I do not think that this is a case that turns significantly on the credibility of witnesses.

[62]Reasons, [13].

  1. I doubt I could be so confident in reaching such a conclusion if I was required to determine whether the owner was entitled to a remedy in restitution.

  1. Further, I also do not consider it appropriate to remit the matter to the Senior Member or another VCAT member pursuant to s 148(7)(c) of the VCAT Act for the express purpose of determining whether such an order ought to be made. It would be open for me to make such an order, and give directions for the further hearing of the proceeding, but again, I decline to do so.

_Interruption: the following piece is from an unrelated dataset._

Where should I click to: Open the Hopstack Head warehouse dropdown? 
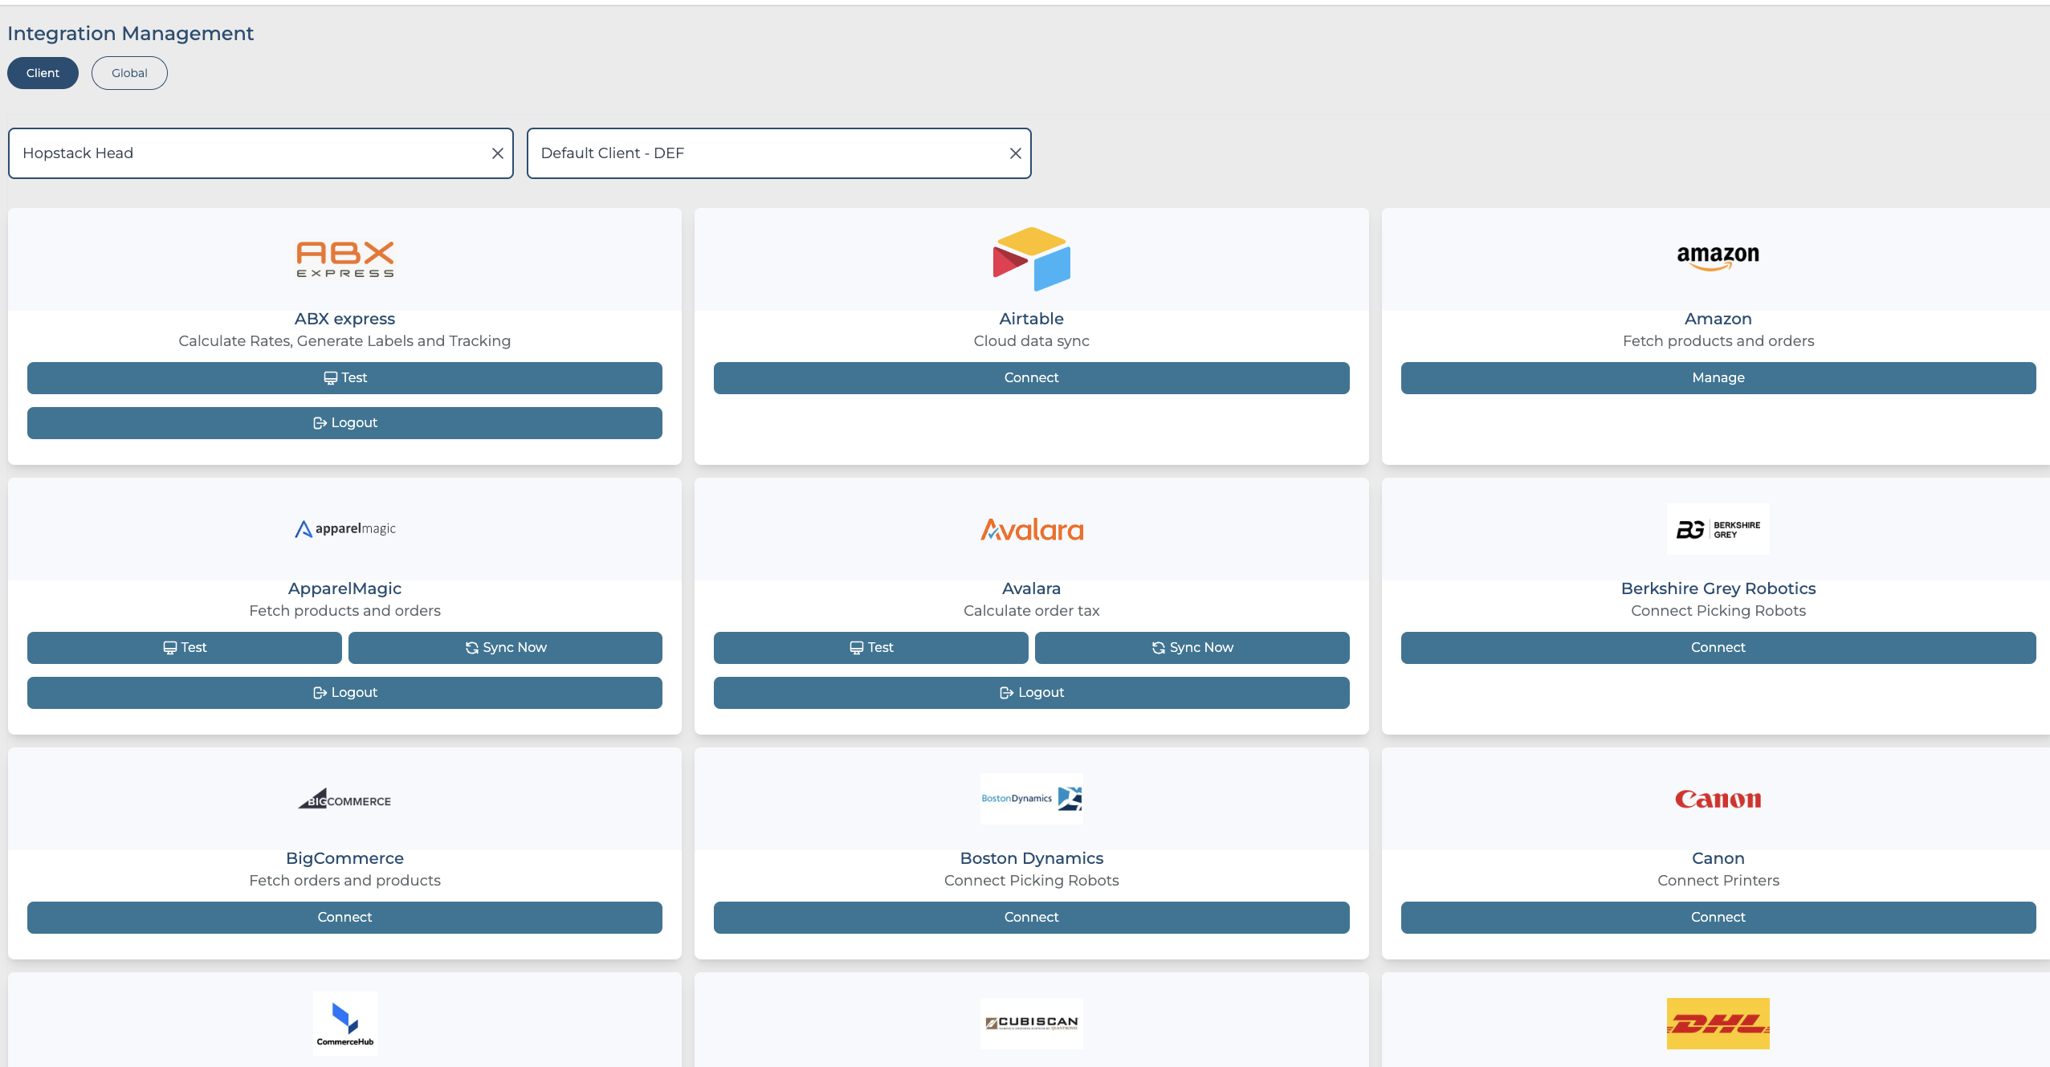point(249,153)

The proposition that the Senior Member ought to have made an order refunding any overpayment pursuant to s 53 of the Act was not raised or ventilated at VCAT, and was not the subject of any cross-examination or notice of contention in this proceeding. The principles of finality in litigation carry some weight in determining the nature of an order to be made under s 148(7) of the VCAT Act.  I will leave it to the owner and her advisors to determine whether it is feasible to apply to VCAT to re‑open the matter, although I accept the owner may face some significant hurdles in doing so.